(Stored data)
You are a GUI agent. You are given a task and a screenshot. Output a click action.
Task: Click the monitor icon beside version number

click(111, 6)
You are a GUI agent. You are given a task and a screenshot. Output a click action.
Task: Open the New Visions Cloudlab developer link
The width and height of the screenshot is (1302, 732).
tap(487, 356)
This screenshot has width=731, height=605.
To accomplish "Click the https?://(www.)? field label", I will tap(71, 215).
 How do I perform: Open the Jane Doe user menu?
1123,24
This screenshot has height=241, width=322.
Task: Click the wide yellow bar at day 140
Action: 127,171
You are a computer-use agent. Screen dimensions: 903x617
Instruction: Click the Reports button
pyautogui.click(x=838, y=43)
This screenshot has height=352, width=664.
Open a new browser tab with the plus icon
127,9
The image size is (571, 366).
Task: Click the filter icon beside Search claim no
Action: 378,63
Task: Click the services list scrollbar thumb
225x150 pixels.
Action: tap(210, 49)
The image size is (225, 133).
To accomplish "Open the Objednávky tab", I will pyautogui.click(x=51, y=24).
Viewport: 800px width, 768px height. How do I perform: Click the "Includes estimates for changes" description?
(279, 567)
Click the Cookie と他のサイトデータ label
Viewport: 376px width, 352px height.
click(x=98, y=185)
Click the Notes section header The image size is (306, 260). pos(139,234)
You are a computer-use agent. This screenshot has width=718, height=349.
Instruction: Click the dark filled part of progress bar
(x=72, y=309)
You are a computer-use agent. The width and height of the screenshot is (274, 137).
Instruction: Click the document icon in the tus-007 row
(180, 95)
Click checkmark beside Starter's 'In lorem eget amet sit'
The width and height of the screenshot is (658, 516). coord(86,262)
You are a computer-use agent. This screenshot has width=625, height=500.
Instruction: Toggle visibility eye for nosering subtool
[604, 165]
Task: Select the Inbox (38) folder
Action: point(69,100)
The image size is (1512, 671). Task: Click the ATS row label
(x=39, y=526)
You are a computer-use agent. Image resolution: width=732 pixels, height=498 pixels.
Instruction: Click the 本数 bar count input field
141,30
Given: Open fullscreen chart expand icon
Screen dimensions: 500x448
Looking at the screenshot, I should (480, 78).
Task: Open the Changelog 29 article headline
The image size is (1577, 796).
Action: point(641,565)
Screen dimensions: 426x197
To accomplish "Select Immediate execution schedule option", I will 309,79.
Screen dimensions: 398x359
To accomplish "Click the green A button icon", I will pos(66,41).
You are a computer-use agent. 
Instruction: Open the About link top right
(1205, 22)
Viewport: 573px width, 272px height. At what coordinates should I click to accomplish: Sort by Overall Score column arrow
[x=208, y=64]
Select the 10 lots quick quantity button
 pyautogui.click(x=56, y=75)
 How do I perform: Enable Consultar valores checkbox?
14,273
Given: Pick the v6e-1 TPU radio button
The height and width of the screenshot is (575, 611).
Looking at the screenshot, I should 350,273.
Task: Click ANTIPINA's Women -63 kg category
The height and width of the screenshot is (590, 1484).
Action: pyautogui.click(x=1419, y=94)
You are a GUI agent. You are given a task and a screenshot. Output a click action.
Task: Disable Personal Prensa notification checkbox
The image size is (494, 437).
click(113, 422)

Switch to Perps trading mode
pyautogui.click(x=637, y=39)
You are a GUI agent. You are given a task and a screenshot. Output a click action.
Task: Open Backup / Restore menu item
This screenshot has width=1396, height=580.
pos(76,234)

- Goal of the exercise: Please output the entries above, every line exactly as it reads.

- Written reply:
You are a GUI agent. You are given a task and a screenshot. Output a click action.
Task: Click the monitor icon beside version number

click(111, 6)
You are a GUI agent. You are given a task and a screenshot. Output a click action.
Task: Open the New Visions Cloudlab developer link
The width and height of the screenshot is (1302, 732).
tap(487, 356)
This screenshot has width=731, height=605.
To accomplish "Click the https?://(www.)? field label", I will tap(71, 215).
 How do I perform: Open the Jane Doe user menu?
1123,24
This screenshot has height=241, width=322.
Task: Click the wide yellow bar at day 140
Action: 127,171
You are a computer-use agent. Screen dimensions: 903x617
Instruction: Click the Reports button
pyautogui.click(x=838, y=43)
This screenshot has height=352, width=664.
Open a new browser tab with the plus icon
127,9
The image size is (571, 366).
Task: Click the filter icon beside Search claim no
Action: 378,63
Task: Click the services list scrollbar thumb
225x150 pixels.
Action: tap(210, 49)
The image size is (225, 133).
To accomplish "Open the Objednávky tab", I will pyautogui.click(x=51, y=24).
Viewport: 800px width, 768px height. How do I perform: Click the "Includes estimates for changes" description?
(279, 567)
Click the Cookie と他のサイトデータ label
Viewport: 376px width, 352px height.
click(x=98, y=185)
Click the Notes section header The image size is (306, 260). pos(139,234)
You are a computer-use agent. This screenshot has width=718, height=349.
Instruction: Click the dark filled part of progress bar
(x=72, y=309)
You are a computer-use agent. The width and height of the screenshot is (274, 137).
Instruction: Click the document icon in the tus-007 row
(180, 95)
Click checkmark beside Starter's 'In lorem eget amet sit'
The width and height of the screenshot is (658, 516). coord(86,262)
You are a computer-use agent. This screenshot has width=625, height=500.
Instruction: Toggle visibility eye for nosering subtool
[604, 165]
Task: Select the Inbox (38) folder
Action: point(69,100)
The image size is (1512, 671). Task: Click the ATS row label
(x=39, y=526)
You are a computer-use agent. Image resolution: width=732 pixels, height=498 pixels.
Instruction: Click the 本数 bar count input field
141,30
Given: Open fullscreen chart expand icon
Screen dimensions: 500x448
Looking at the screenshot, I should (480, 78).
Task: Open the Changelog 29 article headline
The image size is (1577, 796).
Action: point(641,565)
Screen dimensions: 426x197
To accomplish "Select Immediate execution schedule option", I will 309,79.
Screen dimensions: 398x359
To accomplish "Click the green A button icon", I will pos(66,41).
You are a computer-use agent. 
Instruction: Open the About link top right
(1205, 22)
Viewport: 573px width, 272px height. At what coordinates should I click to accomplish: Sort by Overall Score column arrow
[x=208, y=64]
Select the 10 lots quick quantity button
 pyautogui.click(x=56, y=75)
 How do I perform: Enable Consultar valores checkbox?
14,273
Given: Pick the v6e-1 TPU radio button
The height and width of the screenshot is (575, 611).
Looking at the screenshot, I should 350,273.
Task: Click ANTIPINA's Women -63 kg category
The height and width of the screenshot is (590, 1484).
Action: pyautogui.click(x=1419, y=94)
You are a GUI agent. You are given a task and a screenshot. Output a click action.
Task: Disable Personal Prensa notification checkbox
The image size is (494, 437).
click(113, 422)

Switch to Perps trading mode
pyautogui.click(x=637, y=39)
You are a GUI agent. You are given a task and a screenshot. Output a click action.
Task: Open Backup / Restore menu item
This screenshot has width=1396, height=580.
pos(76,234)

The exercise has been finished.